◆ What the task requires ◆
Set down each line of the material that follows exactly, and leave its pictures out.

◆ Data section ◆

○ ○ ○ ○ ○

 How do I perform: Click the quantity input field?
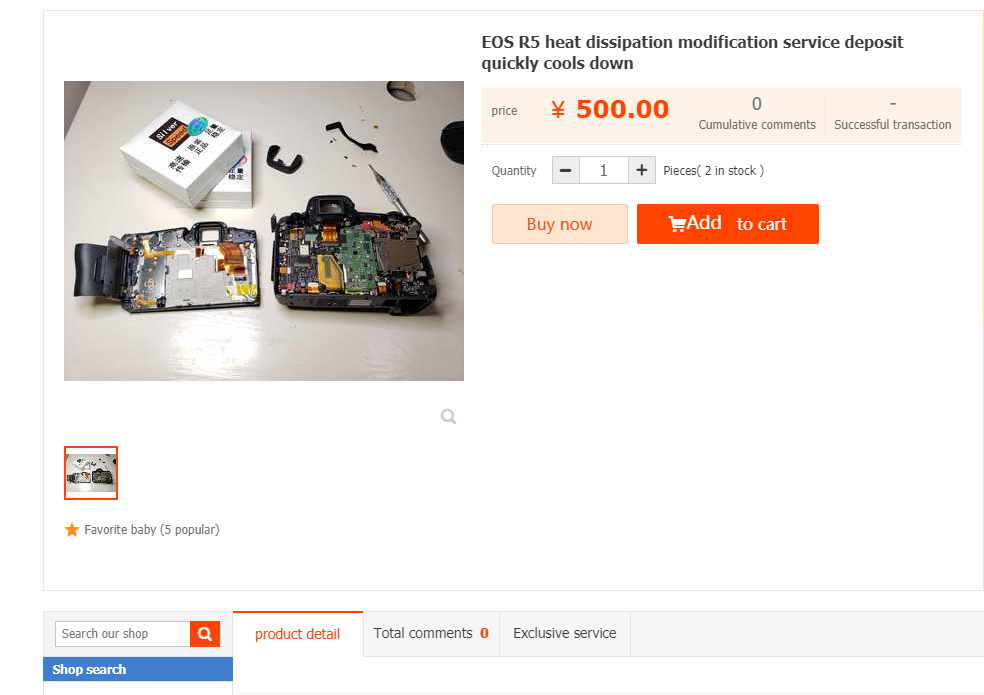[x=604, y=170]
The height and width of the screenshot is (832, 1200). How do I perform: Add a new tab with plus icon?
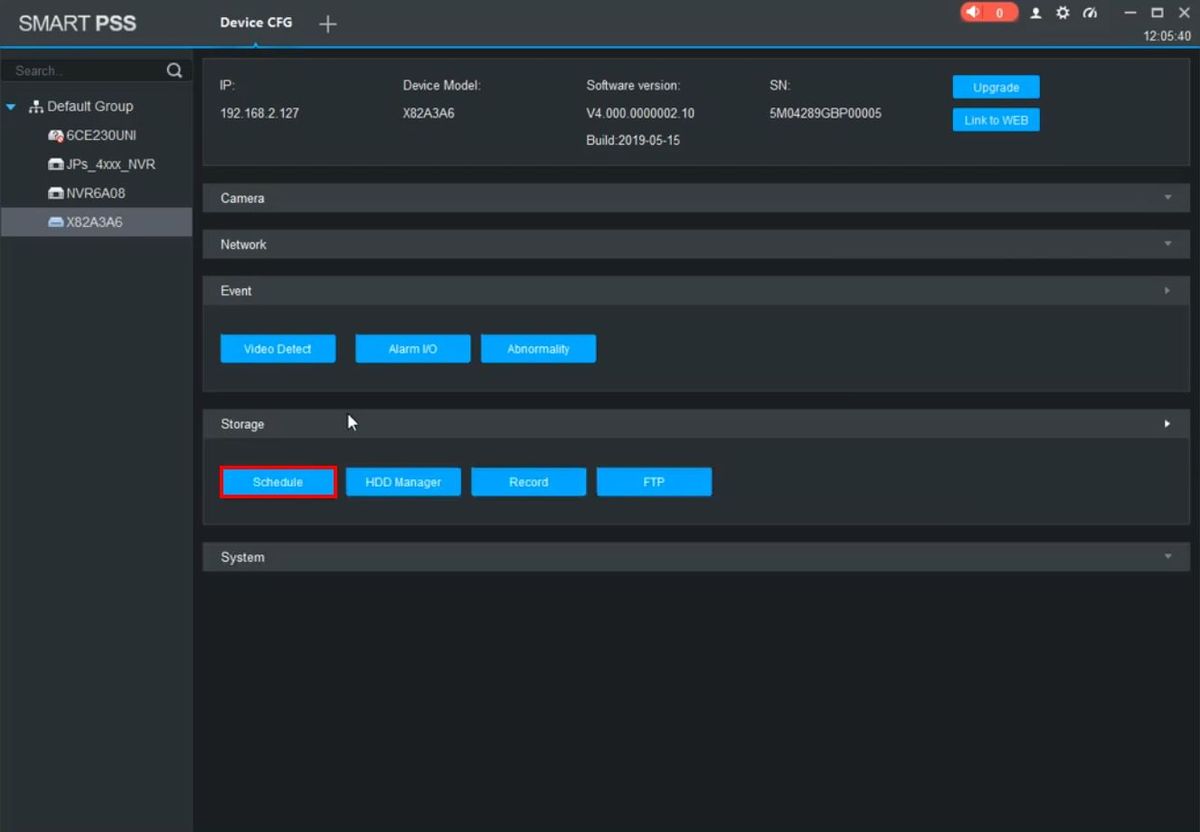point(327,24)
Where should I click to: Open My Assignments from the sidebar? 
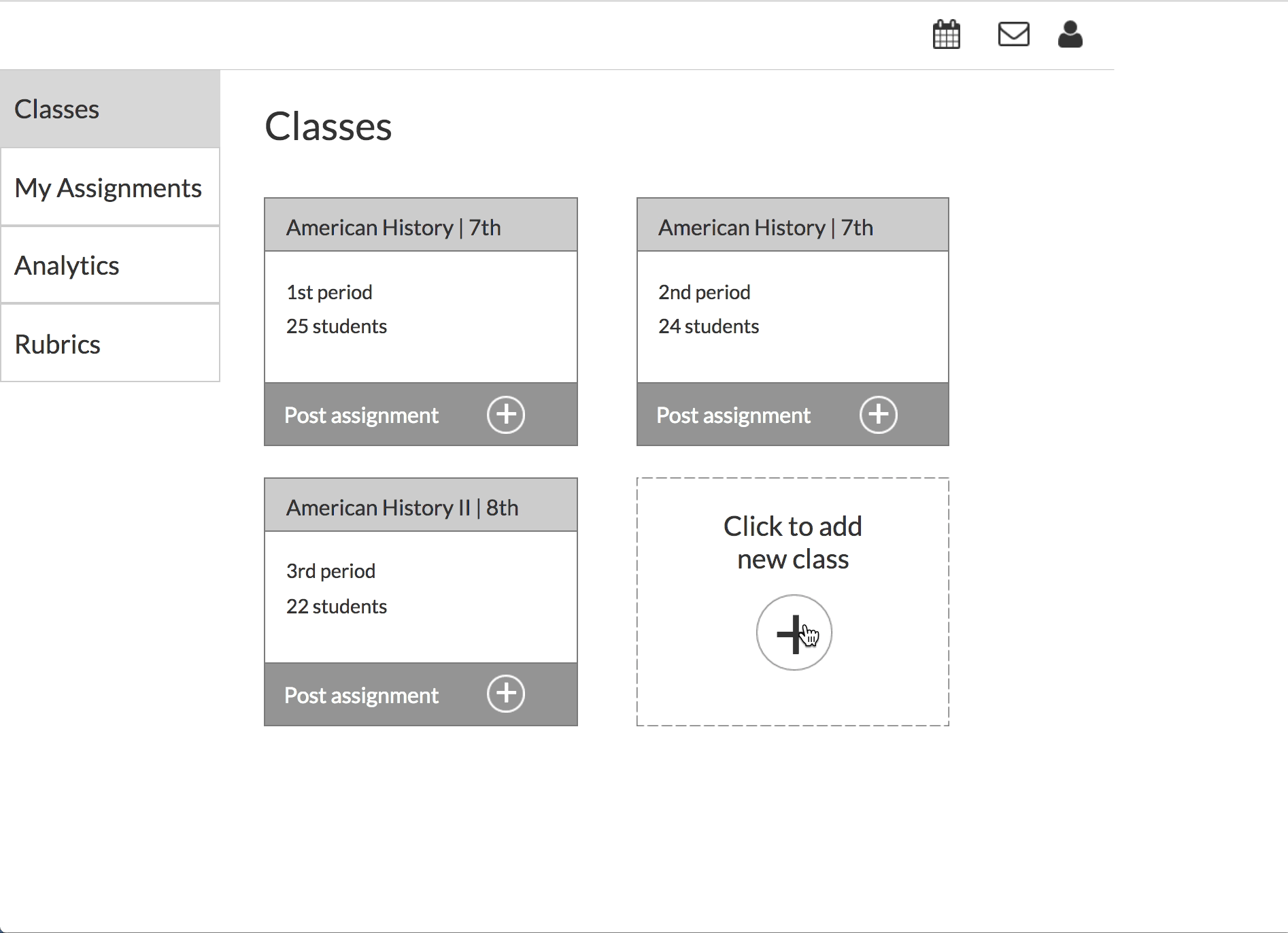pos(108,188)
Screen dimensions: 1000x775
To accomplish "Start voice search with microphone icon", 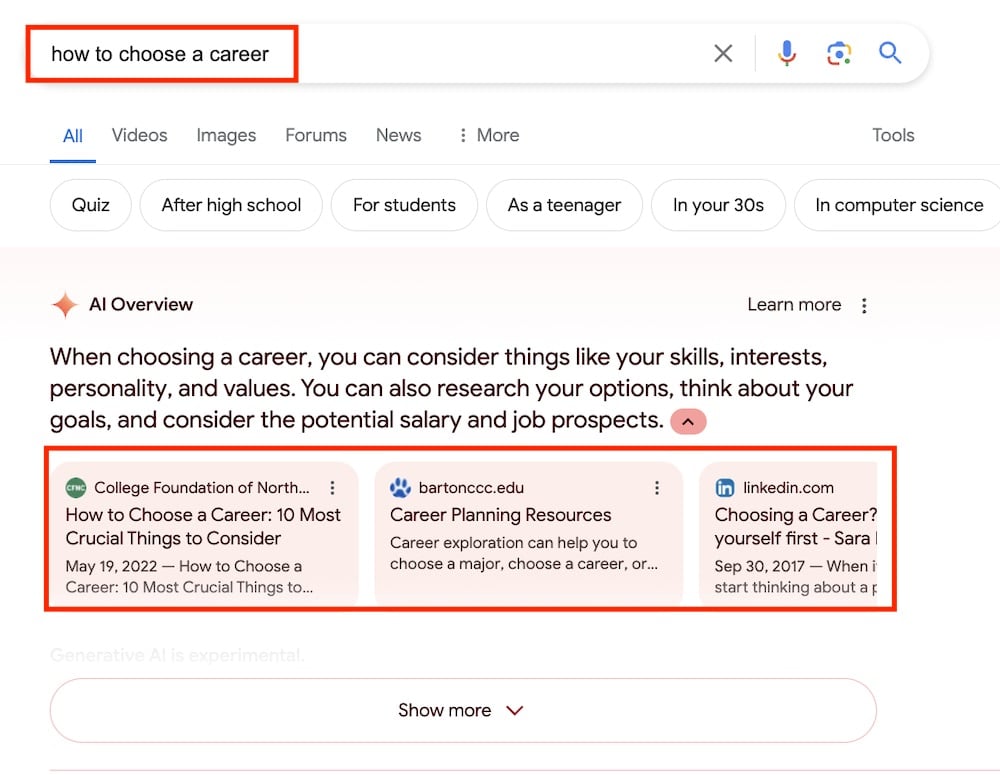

○ ○ ○ ○ ○

◆ Exercise result ◆
 How do I perform: Click the quantity input field?
[x=604, y=170]
The height and width of the screenshot is (832, 1200). How do I perform: Add a new tab with plus icon?
point(327,24)
Where should I click to: Open My Assignments from the sidebar? 
pos(108,188)
Screen dimensions: 1000x775
To accomplish "Start voice search with microphone icon", 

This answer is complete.